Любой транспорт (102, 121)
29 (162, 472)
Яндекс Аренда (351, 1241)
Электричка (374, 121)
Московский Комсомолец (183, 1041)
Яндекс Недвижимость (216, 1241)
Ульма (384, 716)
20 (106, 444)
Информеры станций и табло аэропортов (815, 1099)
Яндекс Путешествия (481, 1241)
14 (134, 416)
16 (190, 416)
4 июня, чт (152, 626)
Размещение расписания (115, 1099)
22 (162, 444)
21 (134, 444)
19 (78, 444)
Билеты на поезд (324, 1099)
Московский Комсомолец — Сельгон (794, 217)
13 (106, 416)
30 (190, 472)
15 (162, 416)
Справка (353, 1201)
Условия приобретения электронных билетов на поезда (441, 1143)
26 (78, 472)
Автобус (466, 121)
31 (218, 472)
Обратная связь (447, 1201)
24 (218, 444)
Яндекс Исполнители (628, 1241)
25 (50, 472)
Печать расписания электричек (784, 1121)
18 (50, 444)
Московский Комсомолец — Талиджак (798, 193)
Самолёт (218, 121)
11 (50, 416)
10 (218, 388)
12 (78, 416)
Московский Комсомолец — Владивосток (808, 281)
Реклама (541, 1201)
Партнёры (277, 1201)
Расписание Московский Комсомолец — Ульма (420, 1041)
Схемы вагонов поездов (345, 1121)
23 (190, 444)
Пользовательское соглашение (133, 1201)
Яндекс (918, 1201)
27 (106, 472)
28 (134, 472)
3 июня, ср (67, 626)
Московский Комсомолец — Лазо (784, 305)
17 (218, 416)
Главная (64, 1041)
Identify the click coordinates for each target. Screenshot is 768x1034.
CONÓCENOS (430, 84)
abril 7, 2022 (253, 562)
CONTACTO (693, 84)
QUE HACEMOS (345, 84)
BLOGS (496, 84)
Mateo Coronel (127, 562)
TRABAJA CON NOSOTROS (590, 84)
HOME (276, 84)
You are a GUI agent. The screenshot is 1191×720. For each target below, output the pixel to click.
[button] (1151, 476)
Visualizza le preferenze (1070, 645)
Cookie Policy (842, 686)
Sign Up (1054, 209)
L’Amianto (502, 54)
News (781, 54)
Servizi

* _Written problem_: Reproduce every line of the listing above word for word, in the original order.

* _Response for this exercise_:
Любой транспорт (102, 121)
29 (162, 472)
Яндекс Аренда (351, 1241)
Электричка (374, 121)
Московский Комсомолец (183, 1041)
Яндекс Недвижимость (216, 1241)
Ульма (384, 716)
20 (106, 444)
Информеры станций и табло аэропортов (815, 1099)
Яндекс Путешествия (481, 1241)
14 (134, 416)
16 (190, 416)
4 июня, чт (152, 626)
Размещение расписания (115, 1099)
22 (162, 444)
21 (134, 444)
19 (78, 444)
Билеты на поезд (324, 1099)
Московский Комсомолец — Сельгон (794, 217)
13 (106, 416)
30 (190, 472)
15 (162, 416)
Справка (353, 1201)
Условия приобретения электронных билетов на поезда (441, 1143)
26 (78, 472)
Автобус (466, 121)
31 (218, 472)
Обратная связь (447, 1201)
24 (218, 444)
Яндекс Исполнители (628, 1241)
25 (50, 472)
Печать расписания электричек (784, 1121)
18 (50, 444)
Московский Комсомолец — Талиджак (798, 193)
Самолёт (218, 121)
11 (50, 416)
10 (218, 388)
12 (78, 416)
Московский Комсомолец — Владивосток (808, 281)
Реклама (541, 1201)
Партнёры (277, 1201)
Расписание Московский Комсомолец — Ульма (420, 1041)
Схемы вагонов поездов (345, 1121)
23 (190, 444)
Пользовательское соглашение (133, 1201)
Яндекс (918, 1201)
27 (106, 472)
28 (134, 472)
3 июня, ср (67, 626)
Московский Комсомолец — Лазо (784, 305)
17 (218, 416)
Главная (64, 1041)
Identify the click coordinates for each target. Screenshot is 768x1034.
CONÓCENOS (430, 84)
abril 7, 2022 (253, 562)
CONTACTO (693, 84)
QUE HACEMOS (345, 84)
BLOGS (496, 84)
Mateo Coronel (127, 562)
TRABAJA CON NOSOTROS (590, 84)
HOME (276, 84)
You are a GUI agent. The screenshot is 1191×720. For each target below, output the pixel to click.
[button] (1151, 476)
Visualizza le preferenze (1070, 645)
Cookie Policy (842, 686)
Sign Up (1054, 209)
L’Amianto (502, 54)
News (781, 54)
Servizi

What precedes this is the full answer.